# ASSIGNMENT
Copy every record that appears below, exactly as it stands.

_ _ _

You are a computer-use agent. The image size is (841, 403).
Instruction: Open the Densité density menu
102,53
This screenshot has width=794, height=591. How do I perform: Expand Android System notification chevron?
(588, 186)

_ _ _

# TASK ANSWER
You are a computer-use agent. The image size is (841, 403).
Instruction: Open the Densité density menu
102,53
This screenshot has width=794, height=591. How do I perform: Expand Android System notification chevron?
(588, 186)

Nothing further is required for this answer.